China's historic city of Ningbo puts itself on the map

Ningbo people are not accustomed to isolation. Neither do they relish living in the shadow of Shanghai, a half-day's sail to the north. For some decades these have been the conditions of life in this 1,000-year-old port city, conditions which local officials are now determined to overcome.

Their determination is getting tangible support from Peking, despite a pullback of port-development plans elsewhere in China. Ningbo was one of 14 coastal cities opened to foreign businesses two years ago. Local officials claim it has not been set back by the central government's shortage of funds or the retraction of special decisionmaking powers granted to coastal cities.

``In Ningbo, there has been no slowing down,'' insisted Vice-Mayor Chen Zheliang recently. He said the central government had invested some $600 million in Ningbo in the past decade and several major construction projects were under way.

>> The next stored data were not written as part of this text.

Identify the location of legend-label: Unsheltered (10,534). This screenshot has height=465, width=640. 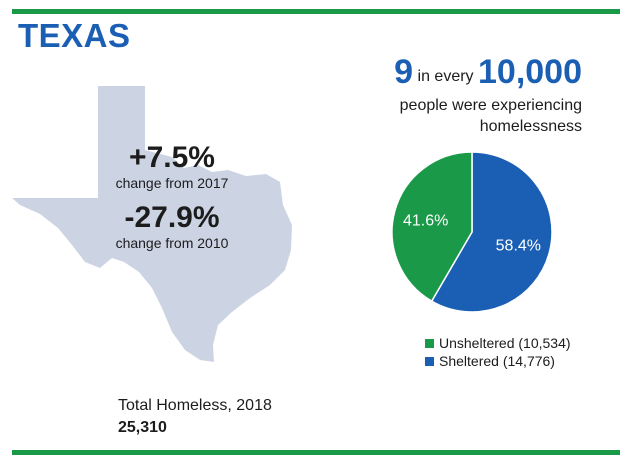
(505, 343).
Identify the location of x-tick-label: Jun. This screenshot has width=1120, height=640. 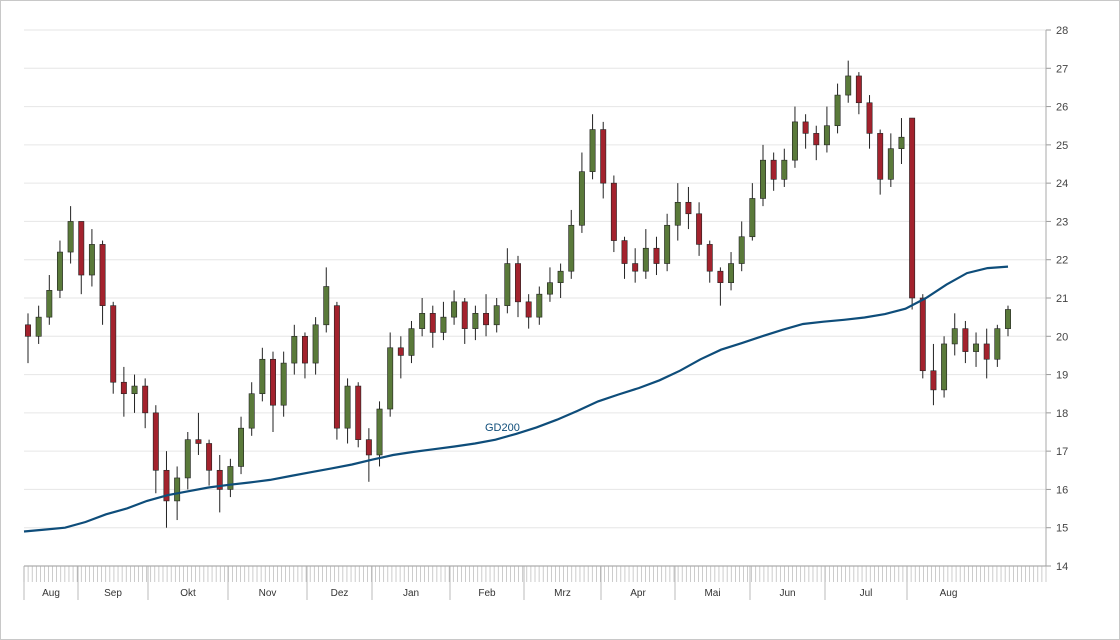
(787, 594).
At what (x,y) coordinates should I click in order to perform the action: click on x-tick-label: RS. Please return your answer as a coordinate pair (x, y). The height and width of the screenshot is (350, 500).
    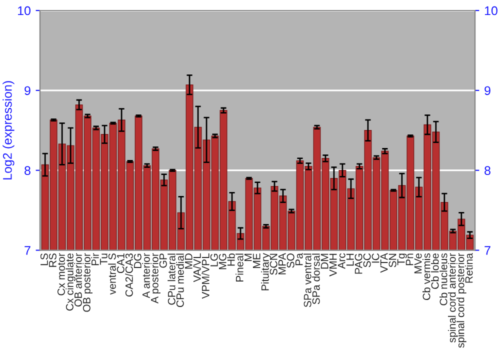
    Looking at the image, I should click on (52, 260).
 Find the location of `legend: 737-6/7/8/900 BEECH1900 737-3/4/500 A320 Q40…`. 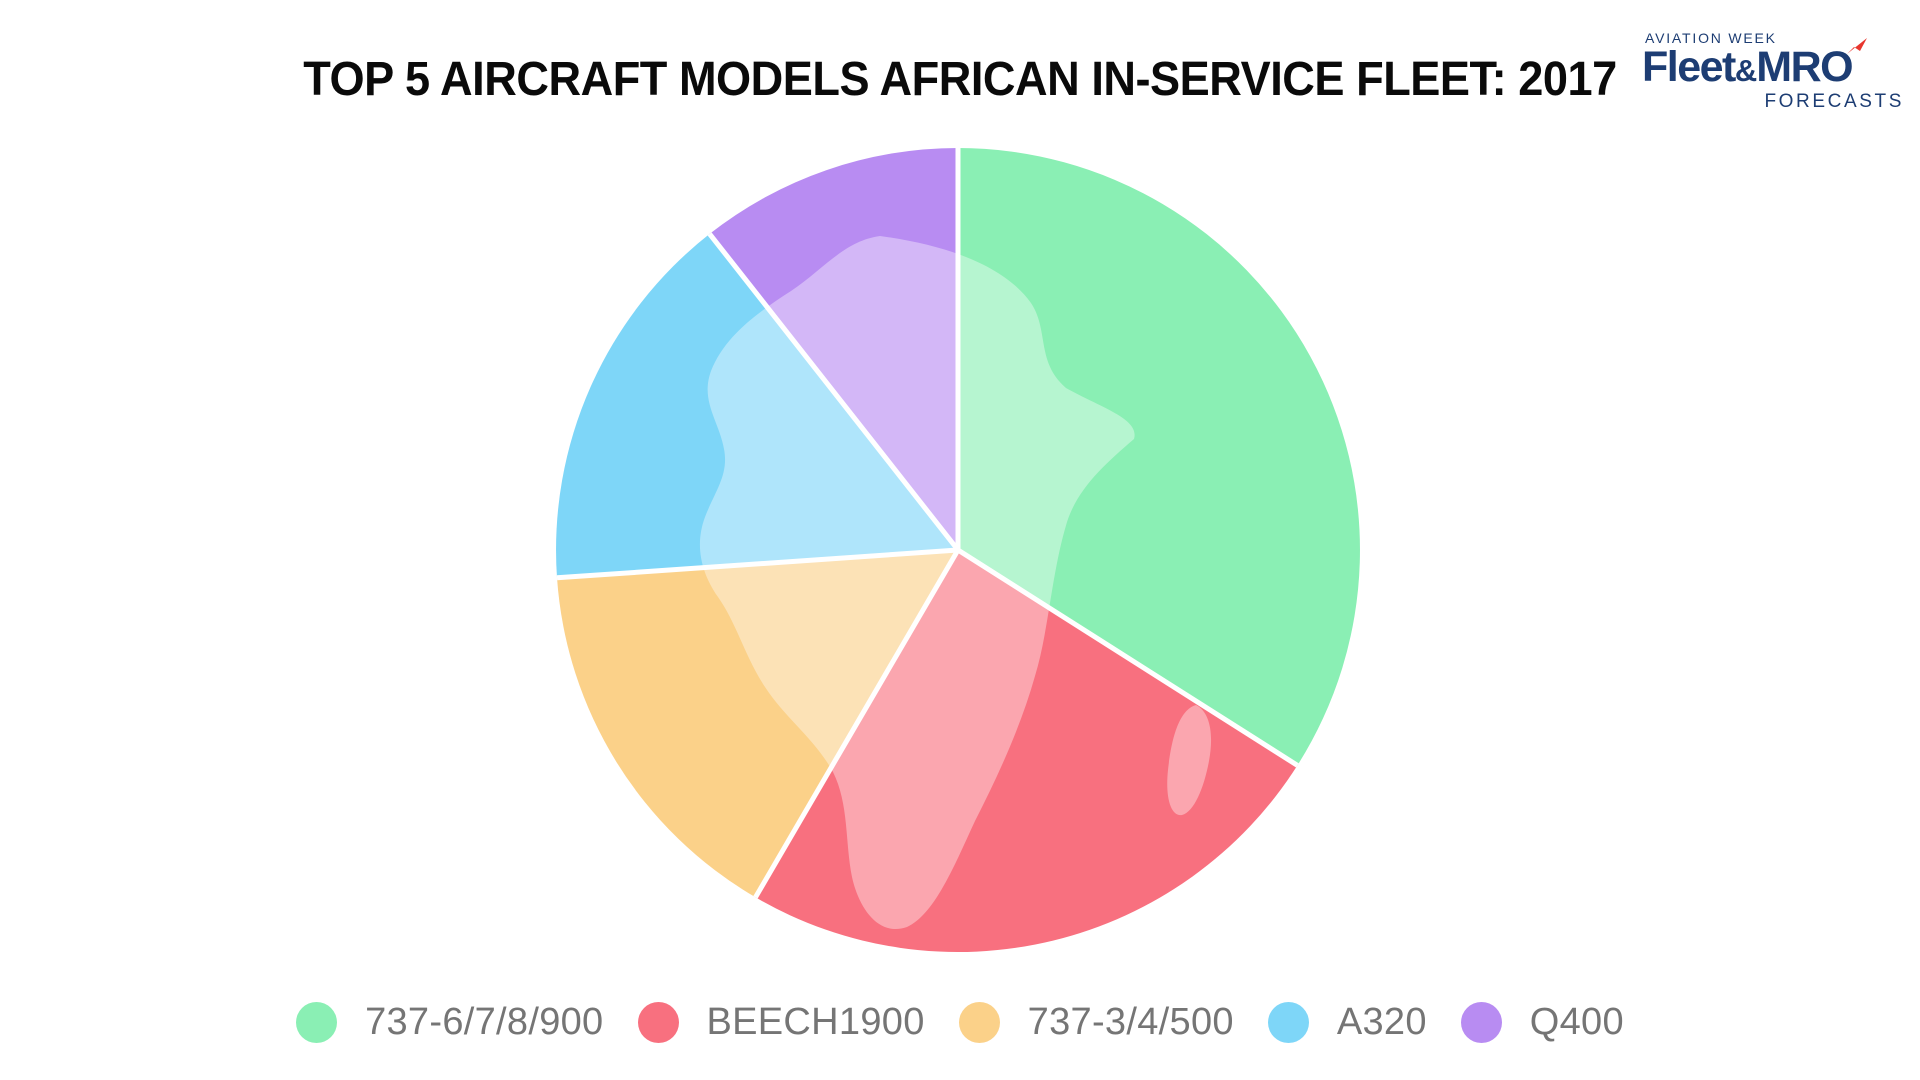

legend: 737-6/7/8/900 BEECH1900 737-3/4/500 A320 Q40… is located at coordinates (960, 1022).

Walking the tree-lined streets of the old commercial center, where two- and three-story wooden houses stand behind white-washed walls, it is easy to imagine what Marco Polo saw when he visited here in the 13th century. Ningbo was then one of the world's busiest ports and had completed the first stage of a port-development program that began under the Southern Song (Sung) Dynasty (1127-1279). Located near the southern end of China's Grand Canal, which was built in the Sui Dynasty from 605 to 618 AD, Ningbo's waterways and harbor have since made it a trading center that has generated considerable wealth for its citizens over the centuries.

Now, under the more liberal policies of master-planner Deng Xiaoping, Ningbo's greatest asset is its harbor at Beilun, which can accommodate 100,000-ton freighters at pierside. That is more than three times the tonnage Shanghai can unload, and carriers often transship their cargo here for Shanghai and ports on the Yangtze River.

But Ningbo has another asset -- also out of proportion to the size of this city of 600,000 people -- which could prove to make a crucial difference in its future.

Some of the most prosperous trading and banking families in Hong Kong, Taiwan, and other overseas communities are from Ningbo. Before the Communist victory in 1949, many were wealthy capitalists such as Lu Xuzhang, the ``red millionaire'' who stayed in China and turned over his property to the state. Many have become successful elsewhere.

At least one member of this older generation of native sons is prepared to help his home town. Hong Kong's Pao Yue-kong, chairman of Hong Kong Worldwide Shipping Group and a personal friend of Chinese leader Deng Xiaoping, is already involved in planning Ningbo's future. Vice-Mayor Chen said that during Mr. Pao's first return visit to Ningbo in 1983, he was impressed with the newly enlarged port facilities and proposed a steel plant for the city. Pao has agreed to help raise the $3 billion needed for the project.

Such high-profile politics has rescued Ningbo from the plight of less fortunate coastal cities that are fighting for Peking's attention. Meanwhile, government ministries are funding the expansion of an oil refinery and petrochemical plant here and are planning to build a new airport for international flights to be completed in 1988.